The fact that the state of Georgia was openly violating United States laws and the Constitution itself was another reason that Washington did not wish to go to war in the South. Georgia, in its desire to take all the Indian land it thought it wanted, blithely ignored the treaties of Galphington and Hopewell, believing that the United States would let the land speculators populate the disputed lands. Washington firmly believed in the authority of the new federal government, and he did not wish to allow Georgia to brazenly violate the laws of the United States. The Treaty of New York, signed by Washington, broke up the Yazoo land companies' plans in Georgia, and Washington wished that he could have eliminated all the land speculators. Unfortunately, it took more than five years of bloody conflict before Georgia eventually gave in to the desires of the federal government.* At the end of his presidency, Washington was pleased that he was finally able to attain peace on the frontiers of the new nation.

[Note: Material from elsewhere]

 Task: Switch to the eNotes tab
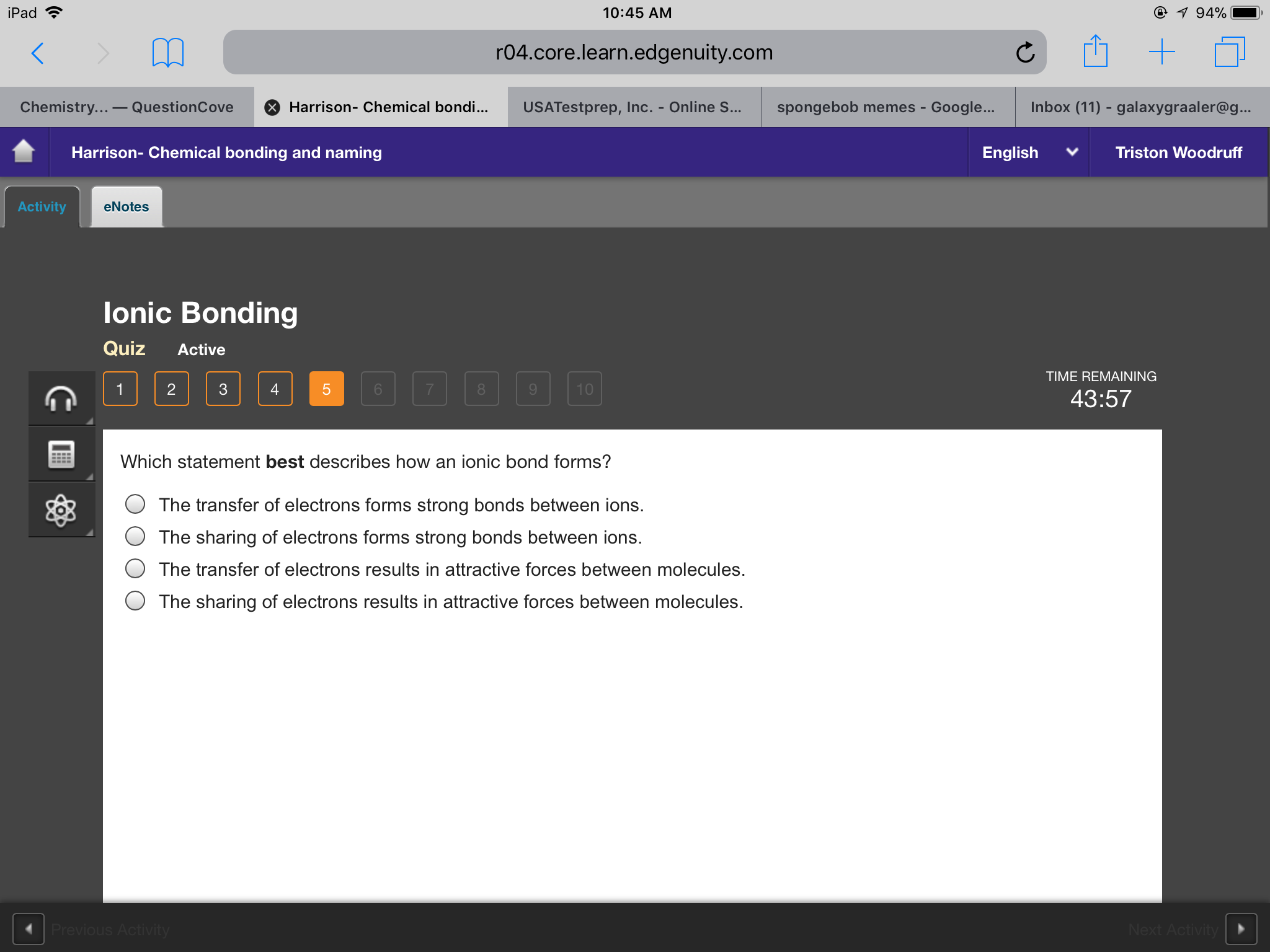[x=127, y=207]
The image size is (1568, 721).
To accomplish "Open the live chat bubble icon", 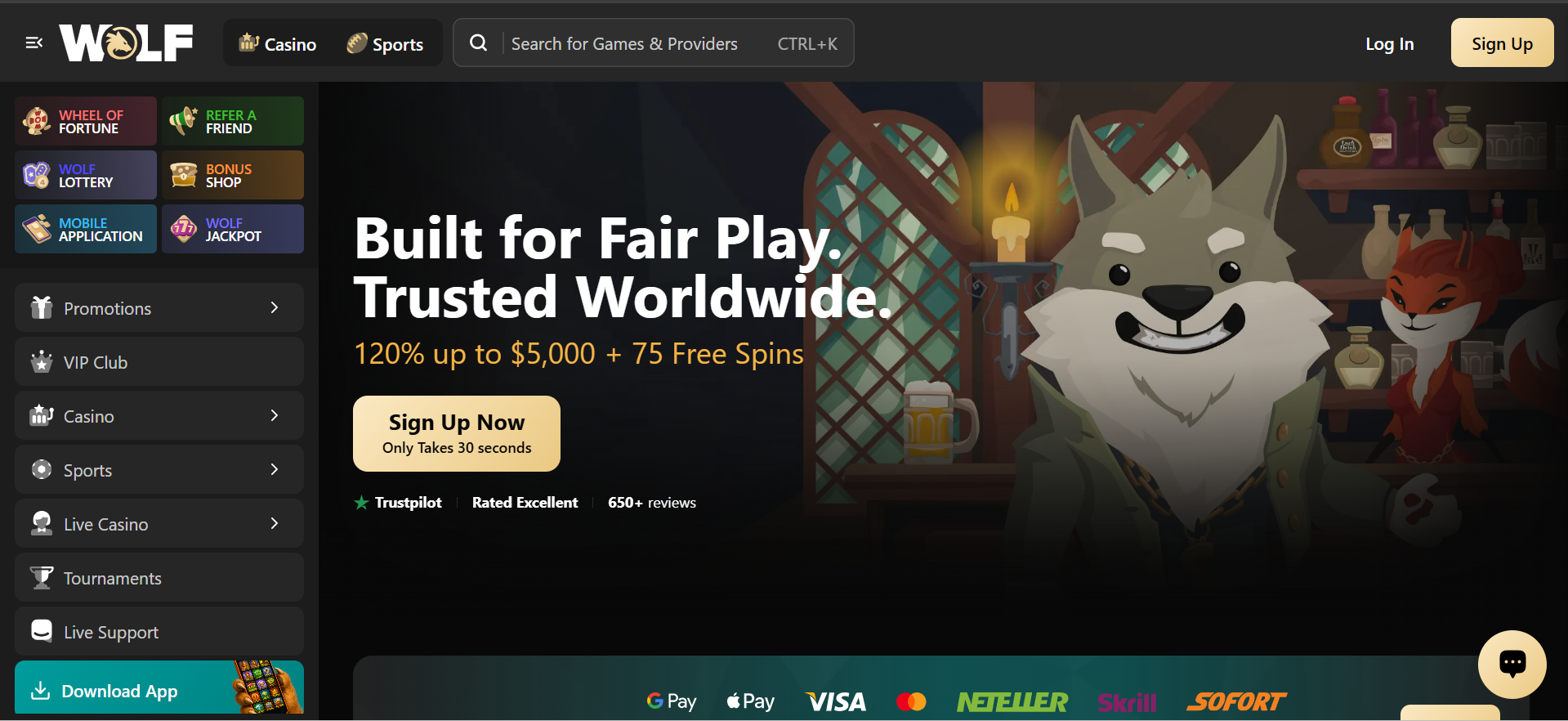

It is clear that Washington did not hate Indians and he would have preferred the Indians and white people to simply stay on each other's side of the line. The compelling factor which tells us that Washington did not really consider the Indians as truly equal when national aspirations conflicted was the way in which he handled both major Indian issues of his presidency. Towards both groups of Indians, Washington expressed his desire for justice and humanity. In the North, where there was little threat of serious foreign intervention, and there was no state to oppose the desires of the federal government, Washington deemed it proper to send a federal fighting force to the area. In the South, the situation was much different, and Washington refused to send troops to fight the Indians**. While his view of the natives may have been somewhat more generous than some of his contemporaries, in the end, Washington thought of the Indians as not much more than objects, often to be pitied, but to be used, or ignored, depending upon the situation at the time and place. In a way, it was the first president's indifference to the needs of the Indians that, indirectly, helped to advance the dubious cause of eventual Indian removal. While he did support their position in the South, it was primarily for reasons other than the Indians themselves (i. e. national character, the Spanish threat, the rights of Georgia versus the rights of the United States), and in the North, where it was perceived that the Indians were in the way, Washington, reluctantly, but nevertheless, forcibly took the land the United States wanted. While Washington probably would have liked to consider himself a friend of the Indians, it is clear that he used them for his own ends, not theirs.